AIP Podcast

AIP Podcast EP 77 - Reverse RAG and Deterministic AI Infrastructure by Formic AI

AI Partnerships Corp. Episode 77

Use Left/Right to seek, Home/End to jump to start or end. Hold shift to jump forward or backward.

0:00 | 17:39

This episode’s guest, Daniel Escott, CEO of Formic AI, joins host Anne to tackle one of the most urgent challenges in artificial intelligence: hallucinations and the trust gap in enterprise AI. Daniel shares his unexpected journey from federal court law clerk to CEO of an AI Company, where drafting AI guidelines for Canada’s Federal Court sparked a deeper mission to solve the reliability crisis facing generative AI across law, finance, government, and other high-stakes industries.
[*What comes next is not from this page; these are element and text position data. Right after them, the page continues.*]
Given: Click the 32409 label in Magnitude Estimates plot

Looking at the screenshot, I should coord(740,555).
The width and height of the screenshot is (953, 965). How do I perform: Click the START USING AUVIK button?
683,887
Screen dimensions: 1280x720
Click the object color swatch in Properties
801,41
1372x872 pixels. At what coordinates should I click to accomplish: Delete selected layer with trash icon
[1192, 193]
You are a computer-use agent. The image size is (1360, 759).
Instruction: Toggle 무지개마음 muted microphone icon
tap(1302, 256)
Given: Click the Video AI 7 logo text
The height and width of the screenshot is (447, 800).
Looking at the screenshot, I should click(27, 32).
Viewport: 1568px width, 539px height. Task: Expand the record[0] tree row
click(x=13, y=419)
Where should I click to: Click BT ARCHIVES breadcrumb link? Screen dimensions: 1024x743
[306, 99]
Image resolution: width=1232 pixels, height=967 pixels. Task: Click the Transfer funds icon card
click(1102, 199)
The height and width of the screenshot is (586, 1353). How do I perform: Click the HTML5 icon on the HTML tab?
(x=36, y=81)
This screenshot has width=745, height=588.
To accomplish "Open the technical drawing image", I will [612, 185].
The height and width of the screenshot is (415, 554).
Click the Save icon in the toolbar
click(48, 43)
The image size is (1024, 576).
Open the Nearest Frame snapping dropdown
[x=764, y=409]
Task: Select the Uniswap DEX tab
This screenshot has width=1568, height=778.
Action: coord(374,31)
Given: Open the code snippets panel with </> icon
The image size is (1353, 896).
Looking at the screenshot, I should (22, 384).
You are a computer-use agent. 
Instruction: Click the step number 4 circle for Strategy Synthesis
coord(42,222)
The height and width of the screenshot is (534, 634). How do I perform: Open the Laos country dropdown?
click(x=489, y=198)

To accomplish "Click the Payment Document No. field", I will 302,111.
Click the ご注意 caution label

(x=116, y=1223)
Daniel explains how Formic AI’s groundbreaking deterministic and observable architecture flips traditional retrieval-augmented generation (RAG) on its head. By identifying and validating source material before passing information to a language model, Formic’s reverse RAG framework eliminates fabricated citations, increases explainability, and delivers verifiable, trustworthy outputs that professionals can rely on.

The conversation also explores Formic’s innovative Explainable Language Model (XLM) architecture — a neurosymbolic, graph-based system that dramatically reduces GPU dependence and cuts energy consumption by orders of magnitude. Daniel makes the case that the future of AI must not only be safe and reliable, but also clean, ethical, and energy-efficient.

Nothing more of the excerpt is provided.